The little Hobie is handling like her reed-raft ancestors handled centuries before, responding lightly to the helm and skimming swiftly across water that is little more than ankle deep. One huge old Gold-Cap Pelican finds his deep thoughts suddenly disturbed by this brightly-colored intrusion ghosting slowly by. Rising grumpily from his perch he slouches away, his great, ponderous flapping producing just enough lift to carry him slowly away from this rude apparition. He cruises, graceful now, in a long, slow, gliding arc that carries him ultimately back to his original resting place. The Sun is a Lazy Friend, smiling and burning and warming our skin and warming the trampoline beneath our bodies.

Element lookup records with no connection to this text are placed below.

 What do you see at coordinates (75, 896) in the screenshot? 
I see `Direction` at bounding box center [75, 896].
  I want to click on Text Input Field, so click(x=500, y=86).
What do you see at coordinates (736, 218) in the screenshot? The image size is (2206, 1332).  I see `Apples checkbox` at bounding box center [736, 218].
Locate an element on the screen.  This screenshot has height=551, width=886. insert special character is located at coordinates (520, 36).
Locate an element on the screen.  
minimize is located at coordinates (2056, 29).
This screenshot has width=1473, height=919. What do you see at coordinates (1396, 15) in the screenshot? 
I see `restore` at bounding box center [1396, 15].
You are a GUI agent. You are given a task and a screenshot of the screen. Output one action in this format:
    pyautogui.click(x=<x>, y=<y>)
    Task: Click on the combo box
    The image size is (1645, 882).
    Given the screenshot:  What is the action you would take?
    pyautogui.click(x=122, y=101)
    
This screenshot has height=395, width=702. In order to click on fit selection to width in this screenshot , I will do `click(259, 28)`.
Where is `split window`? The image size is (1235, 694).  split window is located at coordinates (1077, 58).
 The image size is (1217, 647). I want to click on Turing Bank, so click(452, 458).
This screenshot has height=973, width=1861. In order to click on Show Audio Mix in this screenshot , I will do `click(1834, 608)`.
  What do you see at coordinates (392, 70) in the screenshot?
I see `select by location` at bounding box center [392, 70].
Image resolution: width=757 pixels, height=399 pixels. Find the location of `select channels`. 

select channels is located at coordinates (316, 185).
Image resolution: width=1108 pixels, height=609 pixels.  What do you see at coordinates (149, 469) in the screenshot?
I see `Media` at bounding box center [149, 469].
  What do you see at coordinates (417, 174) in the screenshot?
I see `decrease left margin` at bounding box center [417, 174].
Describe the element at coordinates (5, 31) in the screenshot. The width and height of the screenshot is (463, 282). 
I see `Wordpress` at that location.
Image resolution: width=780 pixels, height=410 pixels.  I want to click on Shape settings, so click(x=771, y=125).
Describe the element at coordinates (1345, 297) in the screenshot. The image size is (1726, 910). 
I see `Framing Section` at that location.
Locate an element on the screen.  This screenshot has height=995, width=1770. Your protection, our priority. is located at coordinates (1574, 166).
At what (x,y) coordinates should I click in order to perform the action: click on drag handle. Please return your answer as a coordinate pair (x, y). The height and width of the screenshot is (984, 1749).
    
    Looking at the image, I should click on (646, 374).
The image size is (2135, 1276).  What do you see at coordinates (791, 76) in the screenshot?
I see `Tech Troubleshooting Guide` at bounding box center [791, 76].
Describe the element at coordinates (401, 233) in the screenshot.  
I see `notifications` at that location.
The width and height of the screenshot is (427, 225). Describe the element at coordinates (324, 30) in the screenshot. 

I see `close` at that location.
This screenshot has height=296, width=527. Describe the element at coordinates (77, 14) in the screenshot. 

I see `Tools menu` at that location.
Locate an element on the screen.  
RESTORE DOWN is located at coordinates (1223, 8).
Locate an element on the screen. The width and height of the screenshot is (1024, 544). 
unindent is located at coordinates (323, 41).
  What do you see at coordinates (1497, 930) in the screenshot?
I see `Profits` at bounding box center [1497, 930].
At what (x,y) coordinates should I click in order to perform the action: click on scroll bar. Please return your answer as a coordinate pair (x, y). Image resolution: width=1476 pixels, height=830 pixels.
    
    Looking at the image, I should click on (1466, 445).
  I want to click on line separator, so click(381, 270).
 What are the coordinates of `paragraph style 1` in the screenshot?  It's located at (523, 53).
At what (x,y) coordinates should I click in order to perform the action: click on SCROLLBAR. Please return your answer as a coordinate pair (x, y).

“Feeling a bit feverish, Cap.” A dragonfly buzzes over the tip of my nose.
“What’s that?” cries Cromwell, “Typhoid on my vessel? It shall not be! Break out the medicine!” He reaches over to the rum-nest and pulls forth the bottle. Taking a hearty draw, he coughs and chokes and passes the bottle to me. “Har! Strong medicine,” he says, gasping a little.
“Aye, Cap,” I say, “Just the thing for a touch of the ol’ typhoid, though, just the thing.” I take my own hearty pull and pass the bottle back. The dragonfly hovers daintily over the life vests. If we time everything precisely the medicine will last just long enough to get us to the South End. From there we will not need any more medicine, for our hands will be full enough, full of wind and wire and screaming; screaming across that sweet, smooth, glistening lagoon, the glorious burning sun easing into the horizon, settling gently into our thousand-hued wake.
This One's For the Cap
But just now there is no indication of the excitement ahead. Just now is all Warm Sun and Dragonfly; all subdued comments about nothing; it is occasional rustlings in the ice chest; it is Pelican and Dragonfly and Quiet Stream.